Saved data entries:
++++++++++

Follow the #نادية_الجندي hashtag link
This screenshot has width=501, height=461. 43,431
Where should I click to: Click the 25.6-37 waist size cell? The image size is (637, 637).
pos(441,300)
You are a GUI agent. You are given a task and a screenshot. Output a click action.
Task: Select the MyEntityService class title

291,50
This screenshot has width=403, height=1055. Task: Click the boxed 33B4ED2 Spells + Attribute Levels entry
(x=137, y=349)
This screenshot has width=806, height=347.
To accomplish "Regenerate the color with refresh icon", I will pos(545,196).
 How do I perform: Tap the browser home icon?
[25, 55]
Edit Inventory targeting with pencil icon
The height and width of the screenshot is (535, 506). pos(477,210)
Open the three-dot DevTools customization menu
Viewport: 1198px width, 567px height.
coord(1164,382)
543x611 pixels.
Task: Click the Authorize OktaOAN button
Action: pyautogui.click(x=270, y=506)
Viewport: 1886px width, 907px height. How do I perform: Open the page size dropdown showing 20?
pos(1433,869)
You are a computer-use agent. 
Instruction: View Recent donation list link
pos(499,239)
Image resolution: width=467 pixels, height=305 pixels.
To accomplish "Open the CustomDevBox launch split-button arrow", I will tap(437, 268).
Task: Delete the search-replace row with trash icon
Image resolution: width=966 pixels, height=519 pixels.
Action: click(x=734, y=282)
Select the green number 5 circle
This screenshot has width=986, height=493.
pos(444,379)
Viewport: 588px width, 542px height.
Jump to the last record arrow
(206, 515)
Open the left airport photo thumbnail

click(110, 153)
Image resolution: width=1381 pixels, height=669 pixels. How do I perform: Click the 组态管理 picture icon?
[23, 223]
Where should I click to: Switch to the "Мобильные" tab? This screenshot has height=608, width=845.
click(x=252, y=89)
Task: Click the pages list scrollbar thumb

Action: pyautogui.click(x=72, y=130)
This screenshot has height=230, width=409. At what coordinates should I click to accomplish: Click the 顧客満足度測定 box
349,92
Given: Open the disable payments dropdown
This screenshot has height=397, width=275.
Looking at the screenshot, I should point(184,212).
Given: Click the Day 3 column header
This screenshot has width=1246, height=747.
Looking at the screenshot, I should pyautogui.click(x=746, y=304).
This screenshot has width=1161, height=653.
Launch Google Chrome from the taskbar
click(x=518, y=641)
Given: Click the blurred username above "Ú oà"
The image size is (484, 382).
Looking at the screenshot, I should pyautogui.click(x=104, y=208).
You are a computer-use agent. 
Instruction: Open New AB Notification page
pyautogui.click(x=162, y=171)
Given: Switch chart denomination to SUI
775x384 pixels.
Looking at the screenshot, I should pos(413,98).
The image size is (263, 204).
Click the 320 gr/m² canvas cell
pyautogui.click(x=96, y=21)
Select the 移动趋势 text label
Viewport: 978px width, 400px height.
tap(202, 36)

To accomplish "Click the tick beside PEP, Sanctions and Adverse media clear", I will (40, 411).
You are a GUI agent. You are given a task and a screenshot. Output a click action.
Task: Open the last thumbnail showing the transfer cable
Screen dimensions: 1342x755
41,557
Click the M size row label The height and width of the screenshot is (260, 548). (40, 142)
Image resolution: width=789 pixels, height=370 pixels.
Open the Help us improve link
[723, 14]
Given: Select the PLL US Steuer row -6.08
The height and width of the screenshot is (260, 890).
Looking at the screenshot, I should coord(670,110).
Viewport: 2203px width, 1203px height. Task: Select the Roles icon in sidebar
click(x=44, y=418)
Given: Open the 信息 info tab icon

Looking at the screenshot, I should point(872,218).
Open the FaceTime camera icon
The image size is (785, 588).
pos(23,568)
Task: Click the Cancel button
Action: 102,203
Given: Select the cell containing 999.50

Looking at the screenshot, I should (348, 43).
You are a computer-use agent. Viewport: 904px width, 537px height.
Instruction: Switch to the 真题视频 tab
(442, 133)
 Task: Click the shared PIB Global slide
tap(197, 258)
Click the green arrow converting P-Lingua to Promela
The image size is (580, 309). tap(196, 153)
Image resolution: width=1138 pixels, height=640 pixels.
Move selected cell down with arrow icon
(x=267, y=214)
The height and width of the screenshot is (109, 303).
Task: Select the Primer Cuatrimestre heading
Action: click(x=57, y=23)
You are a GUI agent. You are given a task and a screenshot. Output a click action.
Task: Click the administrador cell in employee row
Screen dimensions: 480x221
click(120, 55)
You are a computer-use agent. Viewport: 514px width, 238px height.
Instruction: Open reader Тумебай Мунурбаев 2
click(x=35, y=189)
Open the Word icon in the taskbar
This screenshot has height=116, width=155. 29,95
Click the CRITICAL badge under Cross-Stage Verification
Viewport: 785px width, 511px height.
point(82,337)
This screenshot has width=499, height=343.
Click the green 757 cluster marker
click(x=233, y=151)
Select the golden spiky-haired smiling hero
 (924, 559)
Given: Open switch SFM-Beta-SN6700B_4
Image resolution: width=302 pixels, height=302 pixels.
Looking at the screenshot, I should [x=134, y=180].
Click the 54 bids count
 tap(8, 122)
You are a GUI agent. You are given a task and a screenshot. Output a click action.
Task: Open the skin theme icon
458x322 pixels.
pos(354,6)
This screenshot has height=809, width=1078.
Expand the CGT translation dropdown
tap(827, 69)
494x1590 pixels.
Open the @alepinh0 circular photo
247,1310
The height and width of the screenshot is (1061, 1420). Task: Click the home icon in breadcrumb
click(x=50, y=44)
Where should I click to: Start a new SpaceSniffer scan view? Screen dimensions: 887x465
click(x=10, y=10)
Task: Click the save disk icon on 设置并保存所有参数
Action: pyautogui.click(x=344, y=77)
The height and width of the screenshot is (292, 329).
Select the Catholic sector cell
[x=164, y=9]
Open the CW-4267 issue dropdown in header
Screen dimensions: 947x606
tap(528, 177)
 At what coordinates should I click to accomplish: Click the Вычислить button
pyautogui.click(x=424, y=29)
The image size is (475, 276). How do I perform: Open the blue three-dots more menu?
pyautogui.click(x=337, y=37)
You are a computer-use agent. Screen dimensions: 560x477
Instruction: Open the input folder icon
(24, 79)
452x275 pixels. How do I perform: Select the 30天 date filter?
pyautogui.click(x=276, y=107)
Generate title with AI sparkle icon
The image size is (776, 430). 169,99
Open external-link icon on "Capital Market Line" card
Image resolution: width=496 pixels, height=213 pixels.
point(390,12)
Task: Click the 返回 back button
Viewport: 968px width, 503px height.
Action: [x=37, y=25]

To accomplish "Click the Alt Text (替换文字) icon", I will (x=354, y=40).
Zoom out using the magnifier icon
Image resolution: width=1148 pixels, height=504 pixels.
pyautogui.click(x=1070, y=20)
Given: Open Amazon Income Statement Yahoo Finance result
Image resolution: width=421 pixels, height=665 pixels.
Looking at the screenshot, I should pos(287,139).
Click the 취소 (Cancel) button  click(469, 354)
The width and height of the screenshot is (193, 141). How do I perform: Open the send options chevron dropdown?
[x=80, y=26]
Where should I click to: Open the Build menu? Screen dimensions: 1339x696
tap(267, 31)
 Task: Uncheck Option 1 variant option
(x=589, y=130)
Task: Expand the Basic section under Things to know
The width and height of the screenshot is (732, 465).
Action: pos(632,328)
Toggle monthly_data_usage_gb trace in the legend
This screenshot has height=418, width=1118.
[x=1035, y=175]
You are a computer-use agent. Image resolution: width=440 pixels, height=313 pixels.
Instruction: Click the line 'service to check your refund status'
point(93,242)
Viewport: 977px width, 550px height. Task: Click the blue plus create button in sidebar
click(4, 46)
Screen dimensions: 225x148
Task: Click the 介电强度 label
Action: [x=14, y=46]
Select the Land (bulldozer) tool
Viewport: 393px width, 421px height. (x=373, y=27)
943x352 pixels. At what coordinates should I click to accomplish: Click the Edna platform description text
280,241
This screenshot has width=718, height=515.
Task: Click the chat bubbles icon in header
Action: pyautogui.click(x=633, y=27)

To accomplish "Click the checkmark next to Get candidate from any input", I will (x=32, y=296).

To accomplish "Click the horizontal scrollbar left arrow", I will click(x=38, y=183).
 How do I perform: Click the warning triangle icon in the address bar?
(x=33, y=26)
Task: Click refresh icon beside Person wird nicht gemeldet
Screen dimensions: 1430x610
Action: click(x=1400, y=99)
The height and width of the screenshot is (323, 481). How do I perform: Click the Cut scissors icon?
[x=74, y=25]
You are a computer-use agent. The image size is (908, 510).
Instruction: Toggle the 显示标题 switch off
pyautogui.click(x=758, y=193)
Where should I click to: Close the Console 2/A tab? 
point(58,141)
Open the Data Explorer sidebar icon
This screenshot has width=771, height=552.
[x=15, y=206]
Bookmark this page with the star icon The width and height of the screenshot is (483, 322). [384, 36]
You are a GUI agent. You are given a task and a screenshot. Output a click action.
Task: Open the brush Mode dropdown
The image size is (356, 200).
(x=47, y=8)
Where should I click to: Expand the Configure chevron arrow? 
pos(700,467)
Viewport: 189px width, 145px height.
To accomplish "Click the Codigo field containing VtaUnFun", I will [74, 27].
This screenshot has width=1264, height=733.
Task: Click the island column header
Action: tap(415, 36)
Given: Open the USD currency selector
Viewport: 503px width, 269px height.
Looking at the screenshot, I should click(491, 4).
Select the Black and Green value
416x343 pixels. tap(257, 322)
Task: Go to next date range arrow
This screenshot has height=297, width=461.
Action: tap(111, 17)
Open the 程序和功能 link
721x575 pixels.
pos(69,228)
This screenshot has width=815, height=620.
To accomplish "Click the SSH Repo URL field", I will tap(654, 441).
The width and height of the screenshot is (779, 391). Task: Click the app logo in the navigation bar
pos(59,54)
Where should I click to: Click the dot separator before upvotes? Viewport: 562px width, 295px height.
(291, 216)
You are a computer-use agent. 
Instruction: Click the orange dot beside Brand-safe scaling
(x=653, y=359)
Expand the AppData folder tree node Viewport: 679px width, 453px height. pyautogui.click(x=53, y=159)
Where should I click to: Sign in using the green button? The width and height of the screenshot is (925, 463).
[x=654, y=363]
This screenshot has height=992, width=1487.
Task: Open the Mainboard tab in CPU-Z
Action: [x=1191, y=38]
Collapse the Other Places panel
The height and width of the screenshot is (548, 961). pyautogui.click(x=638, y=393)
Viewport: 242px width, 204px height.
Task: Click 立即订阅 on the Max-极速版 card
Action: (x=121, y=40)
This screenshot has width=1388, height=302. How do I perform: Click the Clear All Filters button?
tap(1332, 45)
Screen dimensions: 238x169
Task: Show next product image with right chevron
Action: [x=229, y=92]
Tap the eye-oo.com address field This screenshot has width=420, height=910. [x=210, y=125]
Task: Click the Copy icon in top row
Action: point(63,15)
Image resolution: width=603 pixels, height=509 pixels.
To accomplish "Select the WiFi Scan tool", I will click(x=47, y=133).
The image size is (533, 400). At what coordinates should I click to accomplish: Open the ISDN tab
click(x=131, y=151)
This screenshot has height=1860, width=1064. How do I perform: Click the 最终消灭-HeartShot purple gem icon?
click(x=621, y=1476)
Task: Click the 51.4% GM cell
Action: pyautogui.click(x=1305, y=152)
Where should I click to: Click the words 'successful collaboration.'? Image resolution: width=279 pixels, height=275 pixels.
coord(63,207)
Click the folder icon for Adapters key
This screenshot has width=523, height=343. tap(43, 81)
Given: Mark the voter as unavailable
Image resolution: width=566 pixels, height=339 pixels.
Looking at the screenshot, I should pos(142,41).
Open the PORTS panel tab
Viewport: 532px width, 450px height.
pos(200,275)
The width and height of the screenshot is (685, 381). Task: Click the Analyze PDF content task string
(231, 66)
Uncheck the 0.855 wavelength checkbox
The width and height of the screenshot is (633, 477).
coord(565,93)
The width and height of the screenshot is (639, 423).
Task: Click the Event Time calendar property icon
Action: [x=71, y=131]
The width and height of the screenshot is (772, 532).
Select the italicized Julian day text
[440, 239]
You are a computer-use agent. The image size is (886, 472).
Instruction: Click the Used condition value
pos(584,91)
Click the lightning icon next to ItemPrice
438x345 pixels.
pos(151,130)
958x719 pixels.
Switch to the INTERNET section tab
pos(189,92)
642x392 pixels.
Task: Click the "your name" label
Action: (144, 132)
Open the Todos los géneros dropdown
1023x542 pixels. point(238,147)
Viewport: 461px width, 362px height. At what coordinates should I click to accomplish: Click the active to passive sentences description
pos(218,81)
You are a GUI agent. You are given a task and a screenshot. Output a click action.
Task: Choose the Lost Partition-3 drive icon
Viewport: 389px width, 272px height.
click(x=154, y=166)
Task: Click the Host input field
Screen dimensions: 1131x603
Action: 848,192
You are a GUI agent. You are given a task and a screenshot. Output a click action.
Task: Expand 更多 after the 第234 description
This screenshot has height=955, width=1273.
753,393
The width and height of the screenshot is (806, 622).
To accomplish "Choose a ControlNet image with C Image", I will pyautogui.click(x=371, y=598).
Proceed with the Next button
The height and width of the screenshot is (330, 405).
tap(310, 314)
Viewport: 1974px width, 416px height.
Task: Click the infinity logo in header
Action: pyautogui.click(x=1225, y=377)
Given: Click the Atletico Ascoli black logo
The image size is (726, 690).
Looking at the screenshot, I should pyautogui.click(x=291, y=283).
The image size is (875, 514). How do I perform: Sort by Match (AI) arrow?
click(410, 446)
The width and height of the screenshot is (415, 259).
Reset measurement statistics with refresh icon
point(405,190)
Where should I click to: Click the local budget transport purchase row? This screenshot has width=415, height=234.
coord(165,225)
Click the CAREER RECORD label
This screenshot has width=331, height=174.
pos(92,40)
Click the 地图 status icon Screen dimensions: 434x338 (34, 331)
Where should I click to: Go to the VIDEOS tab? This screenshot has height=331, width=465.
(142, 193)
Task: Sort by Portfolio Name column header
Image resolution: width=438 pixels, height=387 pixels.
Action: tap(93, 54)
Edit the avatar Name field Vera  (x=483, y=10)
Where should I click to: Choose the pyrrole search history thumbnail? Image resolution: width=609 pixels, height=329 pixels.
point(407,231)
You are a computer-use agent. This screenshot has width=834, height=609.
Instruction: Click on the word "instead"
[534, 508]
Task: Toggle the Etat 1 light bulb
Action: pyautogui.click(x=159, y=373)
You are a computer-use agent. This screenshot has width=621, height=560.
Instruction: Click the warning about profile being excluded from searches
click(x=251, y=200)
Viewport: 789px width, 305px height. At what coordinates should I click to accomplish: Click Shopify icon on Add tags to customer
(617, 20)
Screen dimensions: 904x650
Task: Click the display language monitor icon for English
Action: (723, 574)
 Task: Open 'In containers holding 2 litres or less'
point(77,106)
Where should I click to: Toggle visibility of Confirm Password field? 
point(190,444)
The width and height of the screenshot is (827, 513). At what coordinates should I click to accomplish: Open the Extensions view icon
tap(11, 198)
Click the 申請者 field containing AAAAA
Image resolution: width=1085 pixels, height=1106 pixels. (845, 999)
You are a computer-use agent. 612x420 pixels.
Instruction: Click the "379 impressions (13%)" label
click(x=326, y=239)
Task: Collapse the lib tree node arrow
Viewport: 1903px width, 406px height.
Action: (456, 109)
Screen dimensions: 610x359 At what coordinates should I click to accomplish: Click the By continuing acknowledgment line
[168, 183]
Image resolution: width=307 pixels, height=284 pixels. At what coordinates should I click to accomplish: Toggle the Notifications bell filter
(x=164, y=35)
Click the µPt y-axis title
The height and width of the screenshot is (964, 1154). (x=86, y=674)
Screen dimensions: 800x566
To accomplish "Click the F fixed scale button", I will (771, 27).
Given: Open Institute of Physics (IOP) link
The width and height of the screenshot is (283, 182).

++++++++++

What is needed:
Search the entries for the string "node" and copy each line where it occurs.

Output of the task:
Expand the AppData folder tree node Viewport: 679px width, 453px height. pyautogui.click(x=53, y=159)
Task: Collapse the lib tree node arrow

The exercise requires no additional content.